Tasks that use limited cognitive capacity, allow for corrections and adjustments, and are primarily bottlenecked by time, skill, and material resources. Example: most jobs, tasks of daily living, sailing competitions.
I think that scenarios (1) and (2) are the best candidates for the hypothesis of greater functional impairment effects relative to limited and modest cognitive function deficits, and scenario (3) is best for the hypothesis that modest and limited cognitive function deficits aren’t too concerning.
Some challenges might even be mixed.

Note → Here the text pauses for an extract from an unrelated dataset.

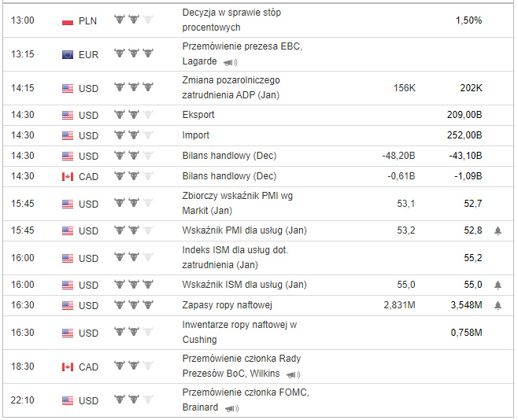
Task: Click the 1,50% value in the PLN row
Action: (x=468, y=20)
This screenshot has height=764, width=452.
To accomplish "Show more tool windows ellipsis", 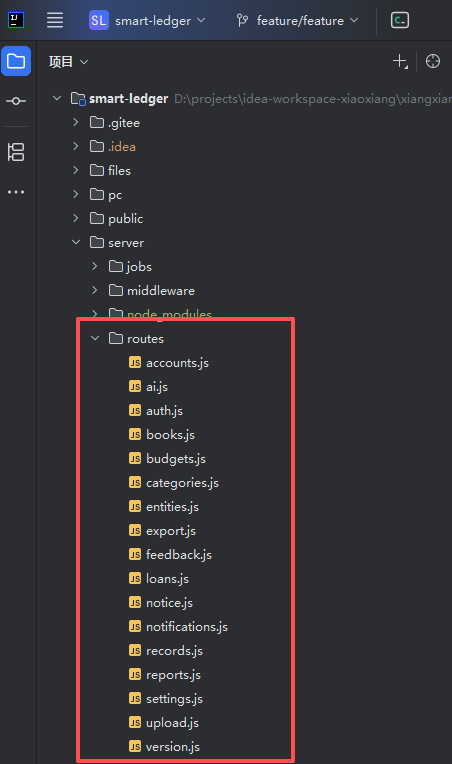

For example, we could imagine that in school coursework, learning is bottlenecked by hours of study in general. However, on exams, for well-prepared students, hours of sleep might become the limiting factor on their performance. Hence, an idealized study strategy might want to routinely sacrifice some sleep in exchange for more study time, but then increase sleep on the days leading up to an exam.
Under this mixed framework, a strategic sleep regimen would be flexible, based on the specific performance demands the person in question was facing.
Note that one of my meta-analyses found that (the absolute value of) the effect size of sleep restriction on attention is higher when the comparison group undergoes sleep extension rather than when it undergoes no intervention. This is at least weak evidence that the dose-response relationship between sleep duration and cognition doesn’t flatten out once you get to the average amount of time people sleep.
I’ll check into this when I have time—it’s interesting!
The meta-analysis itself tells you the average sleep deficit across the studies compared with age-adjusted sleep recommendations, as I pointed out in my post, and that number is probably more relevant than those averages.
The sleep times I referred to track closely with the average age-adjusted sleep deprivations, but you are right that it would have been more apt to choose the latter instead of the former. I simply find it more intuitive to gauge what X hours of sleep feels like than Y hours of sleep deprivation.
Edit:
As a followup, I’m not sure how to think about the relationship between single-factor cognitive effects and broad functional effects.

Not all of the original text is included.